In the meantime the two of them indulge in some wonderful flirtation and witty banter, which only gets interrupted at one point when Lord Peter reminds Harriet to be careful what she says because even though her heart isn't involved, his is, and she thus has the capacity to hurt him much more deeply than he could ever hurt her. In Have His Carcase we get a glimpse of both what a good team Lord Peter and Harriet of them make at crime-solving, and of how much fun they can have together when Harriet lets her guard down. By the end of the book, however, it becomes clear that Harriet still has a lot of issues to work out and is not comfortable with the idea of a romantic relationship.
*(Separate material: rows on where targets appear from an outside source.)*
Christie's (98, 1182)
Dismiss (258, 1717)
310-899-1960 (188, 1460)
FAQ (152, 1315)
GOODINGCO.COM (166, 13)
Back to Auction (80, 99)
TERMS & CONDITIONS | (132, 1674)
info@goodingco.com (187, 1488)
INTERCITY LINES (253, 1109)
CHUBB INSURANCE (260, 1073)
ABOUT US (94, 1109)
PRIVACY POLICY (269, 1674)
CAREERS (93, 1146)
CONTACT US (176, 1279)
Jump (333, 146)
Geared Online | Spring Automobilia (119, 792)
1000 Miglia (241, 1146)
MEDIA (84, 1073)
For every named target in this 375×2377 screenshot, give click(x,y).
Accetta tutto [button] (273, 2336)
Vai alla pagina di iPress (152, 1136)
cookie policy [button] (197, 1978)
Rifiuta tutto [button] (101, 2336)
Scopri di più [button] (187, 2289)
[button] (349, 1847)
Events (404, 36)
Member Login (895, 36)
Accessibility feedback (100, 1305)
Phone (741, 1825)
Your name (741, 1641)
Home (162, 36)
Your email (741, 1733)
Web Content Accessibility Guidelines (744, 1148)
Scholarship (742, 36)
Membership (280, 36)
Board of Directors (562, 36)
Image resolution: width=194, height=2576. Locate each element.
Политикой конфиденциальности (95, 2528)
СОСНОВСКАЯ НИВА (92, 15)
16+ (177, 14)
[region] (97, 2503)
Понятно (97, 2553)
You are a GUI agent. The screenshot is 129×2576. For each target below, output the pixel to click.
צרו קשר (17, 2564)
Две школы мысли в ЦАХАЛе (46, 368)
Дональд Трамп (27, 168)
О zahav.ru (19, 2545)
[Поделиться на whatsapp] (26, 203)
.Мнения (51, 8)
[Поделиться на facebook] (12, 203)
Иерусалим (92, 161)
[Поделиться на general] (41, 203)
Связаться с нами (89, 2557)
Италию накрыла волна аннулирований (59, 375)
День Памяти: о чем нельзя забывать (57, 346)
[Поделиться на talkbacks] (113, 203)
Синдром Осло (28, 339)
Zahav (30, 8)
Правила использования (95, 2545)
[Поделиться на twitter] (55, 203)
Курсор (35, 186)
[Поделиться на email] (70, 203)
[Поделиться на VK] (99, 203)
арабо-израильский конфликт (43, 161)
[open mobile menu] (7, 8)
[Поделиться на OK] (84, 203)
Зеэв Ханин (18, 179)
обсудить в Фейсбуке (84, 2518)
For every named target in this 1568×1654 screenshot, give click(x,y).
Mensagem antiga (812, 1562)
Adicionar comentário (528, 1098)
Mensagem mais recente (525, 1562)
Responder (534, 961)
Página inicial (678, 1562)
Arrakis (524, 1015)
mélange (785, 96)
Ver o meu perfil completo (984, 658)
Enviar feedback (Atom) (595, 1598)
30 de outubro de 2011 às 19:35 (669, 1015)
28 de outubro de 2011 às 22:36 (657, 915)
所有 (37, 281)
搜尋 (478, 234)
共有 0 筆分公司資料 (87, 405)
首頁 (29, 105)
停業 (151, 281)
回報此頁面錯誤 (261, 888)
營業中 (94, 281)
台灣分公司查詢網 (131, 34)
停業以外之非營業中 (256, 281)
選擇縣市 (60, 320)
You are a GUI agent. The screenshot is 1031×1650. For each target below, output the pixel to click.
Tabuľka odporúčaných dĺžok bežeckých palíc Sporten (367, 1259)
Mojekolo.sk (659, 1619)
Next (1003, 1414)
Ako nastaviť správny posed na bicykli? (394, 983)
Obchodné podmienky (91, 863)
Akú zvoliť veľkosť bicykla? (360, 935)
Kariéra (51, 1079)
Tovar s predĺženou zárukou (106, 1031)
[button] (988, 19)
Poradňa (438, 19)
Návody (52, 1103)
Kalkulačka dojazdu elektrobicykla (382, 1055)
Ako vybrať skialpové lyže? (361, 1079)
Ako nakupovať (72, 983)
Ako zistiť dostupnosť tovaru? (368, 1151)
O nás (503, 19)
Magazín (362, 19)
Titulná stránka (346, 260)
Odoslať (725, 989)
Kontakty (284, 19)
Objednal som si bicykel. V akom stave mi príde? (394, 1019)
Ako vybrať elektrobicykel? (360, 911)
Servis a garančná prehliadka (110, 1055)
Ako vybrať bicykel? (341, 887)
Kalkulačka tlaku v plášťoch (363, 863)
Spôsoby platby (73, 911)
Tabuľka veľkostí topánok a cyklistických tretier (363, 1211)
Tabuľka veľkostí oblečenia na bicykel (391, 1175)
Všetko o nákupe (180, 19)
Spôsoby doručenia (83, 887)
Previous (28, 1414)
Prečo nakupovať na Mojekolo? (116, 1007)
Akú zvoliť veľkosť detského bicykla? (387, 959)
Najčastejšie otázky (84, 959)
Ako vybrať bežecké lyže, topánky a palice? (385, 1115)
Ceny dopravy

I must now admit that this is my least favorite of the four books in this series because it lacks the depth that the others have and instead tries to concentrate more on the murder itself. This is not to say that the murder in itself isn't any good. On the contrary, it's quite ingenious and baffling, and it only loses my interest at the part where Lord Peter and Harriet try to solve a cipher, a passage which is both overly long and impossible to follow. So the murder does well, and the banter between Lord Peter and Harriet is delightful, but I still cannot excuse the absence of the introspection that elevates the other books beyond the pack of common murder mysteries. Fortunately the next book in the series more than makes up for this one's weakness.

Still, however, this book is delightful and well worth reading. A good entry to the Wimsey/Vane series, even if it's not as strong as the others.